Social capital is a key element of regenerative finance

Providing network resources can be as important as providing money. Entrepreneurs and organisations that don’t have equal access to financial capital often don’t have equal access to high-resource networks either. Integrated capital may include technical resources for an individual or support for creating a collective structure where people and organisations can learn from each other, share resources, and build their own community network.

‘Look for a fund that focuses on equity and parity, and provides mentorship, coaching, and other educational resources to help entrepreneurs and organisations succeed.’

For example, the Southern Black Farmers Community-Led Fund, a donor-advised fund within RSF brings together six organisations working in Black farming communities in the U.S. Southeast. It distributes funding without direction from the donor (a trust-based approach). Building on the region’s rich history of cooperative development, participants devised a collaborative approach to assessing opportunities and needs, working on solutions, and distributing funding.

This farmers’ fund operates on the belief that the food economy, anchored by Southern Black farmers, is a powerful site for community wealth building and wellbeing. Each of the six organisations has received grants to develop Black leadership in agriculture, assist farmers in retaining and expanding their land, provide technical assistance and more. One of their main goals is to address the massive challenge of transferring land, wealth, and knowledge from retiring baby boomers to younger generations.

Getting started with regenerative finance

Regenerative finance might sound complicated, but it’s accessible to any foundation or any individual with a donor-advised fund.

The simplest way to get started is to contribute to an established integrated capital fund with a regenerative framework. Look for a fund that focuses on equity and parity, and provides mentorship, coaching, and other educational resources to help entrepreneurs and organisations succeed. It should include stakeholders in decision-making and have partnerships with organisations embedded in the community. And it should evaluate impact in a way that reflects the long-term commitment that this kind of work requires.

The other option is to create your own regenerative finance fund. Trust relationships are central to this effort: Getting a regenerative finance fund off the ground requires a significant effort to understand partners’ values and goals—and to ensure they align with yours. It’s also essential that at least some partners are rooted in the community you want to support.

Undoing the harm created by foundational wealth

Foundation and individual wealth have been built largely through extractive practices that pull natural and capital resources out of communities, leading to environmental harm, social and economic injustice, and unbalanced systems.

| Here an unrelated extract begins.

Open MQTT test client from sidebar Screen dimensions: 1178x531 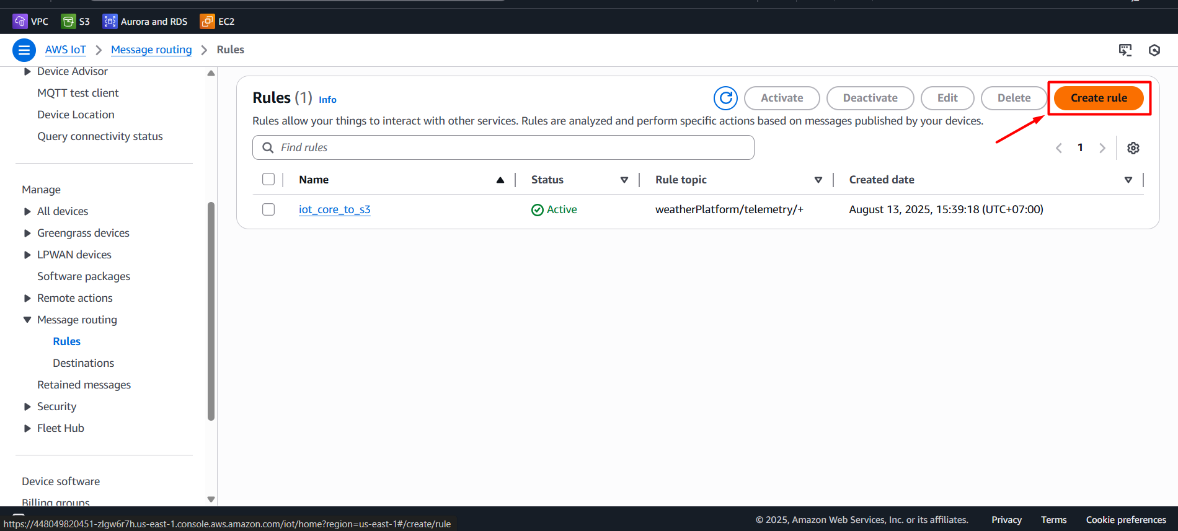click(x=78, y=93)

For those wondering how they can undo that harm, regenerative finance is a good start. With its holistic approach, it’s suited to addressing systemic problems. And with its emphasis on collective action, equity, and community leadership, it can start to shift the scales toward long-term positive change.

 

Erika D. Williams was vice president of integrated capital at RSF Social Finance until  March 2024 and is an adviser to the Racial Justice Collaborative.